Friday, July 23, 2010

Hope

Well, sometimes there is hope. Hope in the form of just one meeting.

After my last post, which was somewhat sorrowful (sorry!), I put my foot down and hubby & I had a non-fight. I say "non-fight" because I was doing all the fighting. I had so many fighting words built up that I had to let it all out. He didn't really fight back. And, amazingly, he listened. Not to every word, because I was spewing, but he got the gist.

After I had let it all out, he said, "So that would satisfy you? If I went to a meeting? Print out a schedule. I'll go."

Really?

So I gave him a couple dozen options in our area. And it took about a week. But he went. Today. And he talked about it when he got home. It sounds like it was a positive experience. He found people at all different stages of sobriety. And they sound very accepting and encouraging. He says he'll go back. Tomorrow. *little happy dance*

Part of his resistance over the last month had been that someone told him he had to be sober 48 hours to go to a meeting. That wasn't happening. I looked it up & aa says that you only need the "desire to be sober". Once we cleared that up (in our non-fight), the path was clear to going. The other people at the meeting were understanding that he wasn't sober yet. They accepted this and encouraged him to keep coming. That one day he would get there.
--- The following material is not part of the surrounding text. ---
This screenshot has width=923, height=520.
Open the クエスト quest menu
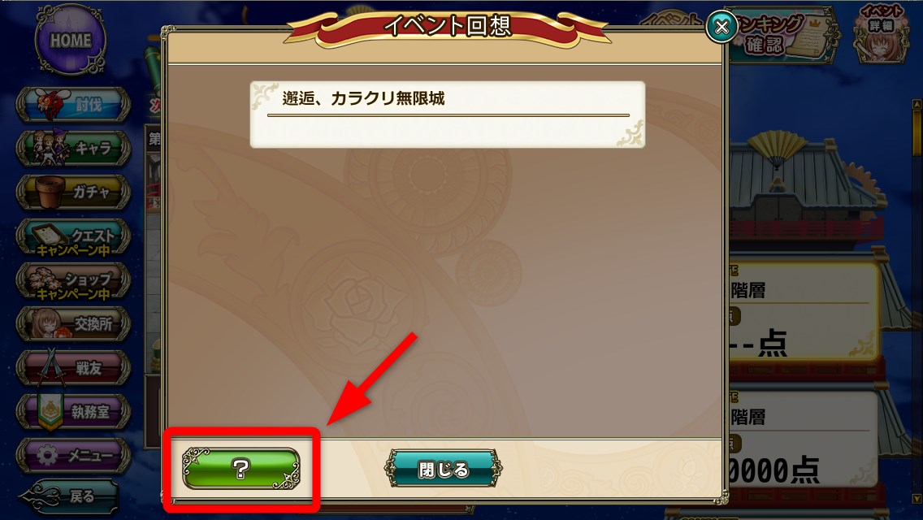pyautogui.click(x=73, y=237)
So today, I am hopeful. Hopeful that there is life beyond alcoholism. It will be a long journey, but he has taken that first step. A step that he had feared and dreaded, but he took it. I am proud of him.

Tuesday, July 13, 2010

The Beginning

Well, where do I begin?

Not at the beginning. That was too long ago. Back when there was innocence. And freedom.

So I'll start in the now. I am sharing myself here because I need to air my dirty laundry somewhere. And I can't do it at home. I have 300 friends on facebook, all of whom I know in real life, and yet I'm so alone. I know everyone, and everyone knows me. But they don't know that I suffer behind closed doors. They don't know I'm in pain. They don't know that I am angry and sad and disappointed and lost.

My husband is an alcoholic. There. I said it out loud. Probably for the first time. He is ill and he won't do a damn thing about it and he is taking me and my children down with him. And he doesn't see it. Or he pretends he doesn't see it. I don't know anymore.

But I do know that I am tired. So very, very tired. Tired of the lies. Tired of the broken promises. Tired of the fighting and the covering up and the fear. Fear of the future. I used to have hopes and dreams, but now I am just afraid of what the future holds. Will he lose his job (again)? Will we lose the house? Will he crash the car? Will he hurt one of the children? How am I going to survive this? Who am I going to become because of this? I don't want to be a bitter old woman.

I am tired of trying to hold this family together on my own. He's not my partner, he's another body that I have to take care of. I feel like I'm taking care of everything. I'm holding on for dear life to every piece I can. And that means I'm not actually living. Everything is on hold. All my energy is spent on just surviving. One. More. Day.